Condemning Vietnam’s concession of territorial lands and waters to China, he wrote: “We have virtually lost the Spratly and Paracel islands, to the total indifference of our government. How starkly their attitude contrasts with that of the Dinh, Le, Ly and later Le, Ly and Tran dynasties, where the kings, great Zen masters, Buddhists and the entire population shared a common determination to defend and preserve the nation. Thanks to their efforts to defend our country, the Vietnamese people have a land on which to live. Thanks to their efforts to maintain our independence, the Vietnamese people have preserved their identity and developed the spiritual and cultural values that distinguish Vietnamese civilization today”. By developing their spirituality and fulfilling Buddha’s teachings, Buddhists could serve their country and help to “ensure that the Vietnamese people will never again be slaves”.

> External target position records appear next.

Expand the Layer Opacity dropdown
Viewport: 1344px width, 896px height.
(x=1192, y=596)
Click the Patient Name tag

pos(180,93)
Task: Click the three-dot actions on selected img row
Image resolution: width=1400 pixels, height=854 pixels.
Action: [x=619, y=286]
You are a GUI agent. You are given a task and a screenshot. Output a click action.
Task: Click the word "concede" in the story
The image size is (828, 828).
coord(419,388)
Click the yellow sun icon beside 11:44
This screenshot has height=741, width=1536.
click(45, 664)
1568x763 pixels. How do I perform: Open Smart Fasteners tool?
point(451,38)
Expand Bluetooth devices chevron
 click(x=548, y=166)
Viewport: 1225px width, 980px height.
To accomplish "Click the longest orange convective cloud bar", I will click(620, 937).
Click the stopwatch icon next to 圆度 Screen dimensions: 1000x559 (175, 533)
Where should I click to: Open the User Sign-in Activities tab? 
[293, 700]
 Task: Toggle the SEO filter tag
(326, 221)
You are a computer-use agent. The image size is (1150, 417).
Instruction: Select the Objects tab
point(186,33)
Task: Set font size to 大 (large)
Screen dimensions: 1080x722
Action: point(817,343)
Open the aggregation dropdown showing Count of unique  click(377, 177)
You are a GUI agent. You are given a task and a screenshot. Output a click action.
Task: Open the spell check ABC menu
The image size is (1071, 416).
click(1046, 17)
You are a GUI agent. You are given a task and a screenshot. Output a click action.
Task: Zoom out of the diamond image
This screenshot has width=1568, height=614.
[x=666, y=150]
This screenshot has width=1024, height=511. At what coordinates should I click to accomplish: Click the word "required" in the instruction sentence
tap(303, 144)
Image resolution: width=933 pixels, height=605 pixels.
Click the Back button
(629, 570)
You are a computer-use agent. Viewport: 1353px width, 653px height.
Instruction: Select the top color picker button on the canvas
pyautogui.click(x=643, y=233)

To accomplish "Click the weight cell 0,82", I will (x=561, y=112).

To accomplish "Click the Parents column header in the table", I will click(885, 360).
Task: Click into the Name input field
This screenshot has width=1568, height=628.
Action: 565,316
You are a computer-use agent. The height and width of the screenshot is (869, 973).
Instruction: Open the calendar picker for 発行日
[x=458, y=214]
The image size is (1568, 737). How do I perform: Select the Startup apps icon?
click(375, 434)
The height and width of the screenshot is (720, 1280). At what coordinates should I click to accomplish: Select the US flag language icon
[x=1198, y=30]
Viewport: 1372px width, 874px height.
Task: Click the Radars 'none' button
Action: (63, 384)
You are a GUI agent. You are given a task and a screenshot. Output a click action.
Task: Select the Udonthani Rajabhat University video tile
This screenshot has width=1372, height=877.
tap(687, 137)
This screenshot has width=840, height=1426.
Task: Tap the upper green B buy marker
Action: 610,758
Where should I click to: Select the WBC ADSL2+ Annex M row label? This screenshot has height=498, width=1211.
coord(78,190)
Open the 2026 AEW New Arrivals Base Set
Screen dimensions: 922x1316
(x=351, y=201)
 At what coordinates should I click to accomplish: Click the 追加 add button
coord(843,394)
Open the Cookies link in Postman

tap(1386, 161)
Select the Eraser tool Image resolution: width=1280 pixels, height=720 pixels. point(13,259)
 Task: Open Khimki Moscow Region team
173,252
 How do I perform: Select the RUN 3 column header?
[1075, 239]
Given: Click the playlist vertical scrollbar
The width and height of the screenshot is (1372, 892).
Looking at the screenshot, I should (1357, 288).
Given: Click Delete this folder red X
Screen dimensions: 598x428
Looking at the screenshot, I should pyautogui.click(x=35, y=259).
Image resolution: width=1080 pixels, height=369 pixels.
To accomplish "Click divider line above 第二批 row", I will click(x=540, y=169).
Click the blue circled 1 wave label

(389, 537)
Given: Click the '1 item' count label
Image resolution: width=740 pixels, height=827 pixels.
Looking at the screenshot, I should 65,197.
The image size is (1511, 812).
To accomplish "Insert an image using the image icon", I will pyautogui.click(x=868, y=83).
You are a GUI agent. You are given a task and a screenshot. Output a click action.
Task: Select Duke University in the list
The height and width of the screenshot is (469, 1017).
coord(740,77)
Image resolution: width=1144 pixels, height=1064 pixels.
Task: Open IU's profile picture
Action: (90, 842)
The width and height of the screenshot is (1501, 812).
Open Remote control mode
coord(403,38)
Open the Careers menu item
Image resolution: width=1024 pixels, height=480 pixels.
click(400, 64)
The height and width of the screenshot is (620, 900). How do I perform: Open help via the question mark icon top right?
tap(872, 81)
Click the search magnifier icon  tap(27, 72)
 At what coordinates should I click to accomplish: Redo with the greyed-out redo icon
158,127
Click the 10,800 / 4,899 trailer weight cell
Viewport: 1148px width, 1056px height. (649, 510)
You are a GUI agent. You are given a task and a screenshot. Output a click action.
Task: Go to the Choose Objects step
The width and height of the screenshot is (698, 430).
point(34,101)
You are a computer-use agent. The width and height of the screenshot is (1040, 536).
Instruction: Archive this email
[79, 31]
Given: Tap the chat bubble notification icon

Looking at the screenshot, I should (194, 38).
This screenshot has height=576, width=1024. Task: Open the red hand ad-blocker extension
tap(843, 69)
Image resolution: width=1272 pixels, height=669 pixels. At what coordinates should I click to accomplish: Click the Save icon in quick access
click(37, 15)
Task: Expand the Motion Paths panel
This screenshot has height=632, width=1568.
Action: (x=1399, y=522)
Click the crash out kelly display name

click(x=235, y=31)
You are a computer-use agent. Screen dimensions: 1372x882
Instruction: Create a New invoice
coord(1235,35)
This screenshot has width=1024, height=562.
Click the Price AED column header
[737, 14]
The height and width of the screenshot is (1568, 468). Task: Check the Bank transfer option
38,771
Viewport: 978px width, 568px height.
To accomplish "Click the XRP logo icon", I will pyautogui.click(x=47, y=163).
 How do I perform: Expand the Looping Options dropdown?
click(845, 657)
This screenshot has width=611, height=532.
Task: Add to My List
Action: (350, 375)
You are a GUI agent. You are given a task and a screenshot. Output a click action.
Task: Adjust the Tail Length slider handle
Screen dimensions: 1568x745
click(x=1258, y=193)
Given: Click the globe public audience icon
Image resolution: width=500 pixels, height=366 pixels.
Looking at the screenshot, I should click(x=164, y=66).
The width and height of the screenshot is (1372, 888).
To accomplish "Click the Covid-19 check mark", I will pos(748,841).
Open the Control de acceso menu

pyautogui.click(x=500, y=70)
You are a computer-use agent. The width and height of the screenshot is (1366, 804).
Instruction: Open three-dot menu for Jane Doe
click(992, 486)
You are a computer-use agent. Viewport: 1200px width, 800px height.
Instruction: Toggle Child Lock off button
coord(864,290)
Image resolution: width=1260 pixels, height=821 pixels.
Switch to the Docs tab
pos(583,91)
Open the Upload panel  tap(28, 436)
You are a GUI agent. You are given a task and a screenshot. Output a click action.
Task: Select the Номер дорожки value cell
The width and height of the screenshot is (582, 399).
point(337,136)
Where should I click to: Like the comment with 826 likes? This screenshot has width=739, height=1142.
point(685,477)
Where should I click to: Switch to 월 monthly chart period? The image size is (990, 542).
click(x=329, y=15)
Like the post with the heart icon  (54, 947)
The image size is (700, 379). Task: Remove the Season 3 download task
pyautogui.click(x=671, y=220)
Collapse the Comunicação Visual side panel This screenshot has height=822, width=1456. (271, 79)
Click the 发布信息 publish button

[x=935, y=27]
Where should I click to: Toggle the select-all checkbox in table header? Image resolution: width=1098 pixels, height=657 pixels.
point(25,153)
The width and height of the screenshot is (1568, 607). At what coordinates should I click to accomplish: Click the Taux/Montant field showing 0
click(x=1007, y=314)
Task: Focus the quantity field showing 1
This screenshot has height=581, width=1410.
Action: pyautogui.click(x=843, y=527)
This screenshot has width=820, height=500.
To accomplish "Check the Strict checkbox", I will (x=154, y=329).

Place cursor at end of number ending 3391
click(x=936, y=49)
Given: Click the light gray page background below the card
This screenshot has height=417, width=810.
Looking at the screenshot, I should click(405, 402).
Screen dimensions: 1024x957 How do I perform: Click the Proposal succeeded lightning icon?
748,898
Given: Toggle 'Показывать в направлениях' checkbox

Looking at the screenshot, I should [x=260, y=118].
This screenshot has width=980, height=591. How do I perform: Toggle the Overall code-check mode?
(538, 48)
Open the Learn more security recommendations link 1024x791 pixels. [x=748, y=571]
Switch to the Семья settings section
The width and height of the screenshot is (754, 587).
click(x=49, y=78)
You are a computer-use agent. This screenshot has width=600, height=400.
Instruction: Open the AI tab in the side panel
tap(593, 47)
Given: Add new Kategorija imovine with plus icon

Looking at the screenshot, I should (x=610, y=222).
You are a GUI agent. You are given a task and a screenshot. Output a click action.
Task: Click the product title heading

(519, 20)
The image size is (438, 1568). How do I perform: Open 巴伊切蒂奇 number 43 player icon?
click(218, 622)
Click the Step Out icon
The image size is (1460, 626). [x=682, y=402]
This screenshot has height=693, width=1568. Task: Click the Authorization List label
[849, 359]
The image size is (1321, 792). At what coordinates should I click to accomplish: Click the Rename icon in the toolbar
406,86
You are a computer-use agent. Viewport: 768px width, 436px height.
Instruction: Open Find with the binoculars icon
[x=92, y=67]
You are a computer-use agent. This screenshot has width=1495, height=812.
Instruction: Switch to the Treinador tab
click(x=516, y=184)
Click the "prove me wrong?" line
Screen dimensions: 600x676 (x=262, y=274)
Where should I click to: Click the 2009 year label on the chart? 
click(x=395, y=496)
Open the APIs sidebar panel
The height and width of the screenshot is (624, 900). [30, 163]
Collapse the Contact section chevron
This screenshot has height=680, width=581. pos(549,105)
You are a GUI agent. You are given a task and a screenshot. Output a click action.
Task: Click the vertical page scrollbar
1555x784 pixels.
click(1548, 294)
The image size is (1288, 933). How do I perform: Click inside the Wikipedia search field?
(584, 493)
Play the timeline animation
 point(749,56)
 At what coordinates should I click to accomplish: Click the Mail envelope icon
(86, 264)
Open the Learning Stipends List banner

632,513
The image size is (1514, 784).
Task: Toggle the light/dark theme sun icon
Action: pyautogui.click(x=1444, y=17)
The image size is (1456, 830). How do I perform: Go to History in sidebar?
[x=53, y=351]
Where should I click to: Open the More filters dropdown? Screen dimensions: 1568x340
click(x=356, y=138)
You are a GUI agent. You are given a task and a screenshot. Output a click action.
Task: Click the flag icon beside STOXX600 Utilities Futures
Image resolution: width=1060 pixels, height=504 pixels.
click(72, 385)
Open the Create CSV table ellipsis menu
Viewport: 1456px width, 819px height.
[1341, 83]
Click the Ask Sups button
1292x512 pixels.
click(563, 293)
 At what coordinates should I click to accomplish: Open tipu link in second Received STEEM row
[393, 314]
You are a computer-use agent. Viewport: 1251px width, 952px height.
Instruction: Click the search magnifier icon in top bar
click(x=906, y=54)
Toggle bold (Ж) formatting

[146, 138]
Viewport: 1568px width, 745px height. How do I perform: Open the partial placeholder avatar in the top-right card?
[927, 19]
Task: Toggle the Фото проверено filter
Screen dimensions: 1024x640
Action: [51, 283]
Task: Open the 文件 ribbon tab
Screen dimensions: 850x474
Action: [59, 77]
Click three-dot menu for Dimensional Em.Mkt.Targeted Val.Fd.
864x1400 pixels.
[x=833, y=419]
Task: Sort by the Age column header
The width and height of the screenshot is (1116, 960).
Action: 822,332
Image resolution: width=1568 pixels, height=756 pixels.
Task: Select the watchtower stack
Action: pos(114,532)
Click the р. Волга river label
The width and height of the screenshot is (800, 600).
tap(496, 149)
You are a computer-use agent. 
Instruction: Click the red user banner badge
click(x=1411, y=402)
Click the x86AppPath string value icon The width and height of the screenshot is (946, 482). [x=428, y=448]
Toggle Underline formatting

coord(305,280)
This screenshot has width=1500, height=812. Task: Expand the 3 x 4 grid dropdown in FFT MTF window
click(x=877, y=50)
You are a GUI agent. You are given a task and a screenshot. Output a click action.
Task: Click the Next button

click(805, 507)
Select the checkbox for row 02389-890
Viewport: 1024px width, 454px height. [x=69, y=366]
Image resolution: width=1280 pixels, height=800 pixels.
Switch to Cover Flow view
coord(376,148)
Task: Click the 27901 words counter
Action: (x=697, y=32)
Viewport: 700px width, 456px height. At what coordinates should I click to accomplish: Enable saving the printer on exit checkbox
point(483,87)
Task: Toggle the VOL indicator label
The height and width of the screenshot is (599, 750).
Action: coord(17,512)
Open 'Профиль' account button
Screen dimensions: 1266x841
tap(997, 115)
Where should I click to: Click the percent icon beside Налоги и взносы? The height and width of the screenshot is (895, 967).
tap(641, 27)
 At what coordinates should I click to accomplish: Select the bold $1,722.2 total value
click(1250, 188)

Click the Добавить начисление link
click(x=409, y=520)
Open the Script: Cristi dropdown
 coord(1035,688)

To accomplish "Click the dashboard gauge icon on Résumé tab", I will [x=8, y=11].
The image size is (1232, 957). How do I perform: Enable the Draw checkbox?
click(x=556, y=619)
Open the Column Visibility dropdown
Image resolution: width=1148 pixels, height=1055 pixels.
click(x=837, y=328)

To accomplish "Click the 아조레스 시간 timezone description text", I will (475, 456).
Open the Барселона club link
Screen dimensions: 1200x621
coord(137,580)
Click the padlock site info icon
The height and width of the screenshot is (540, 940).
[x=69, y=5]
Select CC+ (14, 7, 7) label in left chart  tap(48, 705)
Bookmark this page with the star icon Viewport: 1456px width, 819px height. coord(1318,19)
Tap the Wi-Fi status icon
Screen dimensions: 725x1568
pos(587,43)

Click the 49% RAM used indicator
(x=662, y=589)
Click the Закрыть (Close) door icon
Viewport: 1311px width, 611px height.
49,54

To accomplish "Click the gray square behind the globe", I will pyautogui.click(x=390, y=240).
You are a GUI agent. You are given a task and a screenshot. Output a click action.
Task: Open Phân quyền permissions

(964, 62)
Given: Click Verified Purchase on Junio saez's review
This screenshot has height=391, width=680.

“Buddha’s teachings cannot flourish in a country reduced to slavery; human beings cannot enjoy happiness if they are poor and oppressed. The ultimate vow of all Buddhists is to emerge wherever such suffering exists, and show all beings the Path to liberation”.

Following the exodus of millions of Boat People, noted Patriarch Thich Huyen Quang, “For the first time in our history, large numbers of Vietnamese people are settled in countries all over the world”. He called upon them to “sow the seeds of Vietnamese Buddhism” in their countries. “This will be our way of contributing to world peace, by stemming the rise of intolerance and the advocacy of violence and terrorism by fanatical ideologies. With the global tendency of today’s world, and its increased trends of dialogue and cooperation, there is more than ever a need for Buddha’s teachings of wisdom and compassion The more radiantly Buddhists overseas can spread this message, the more it will shine back upon our homeland, and one day soon, restore Vietnam’s resplendence once again”.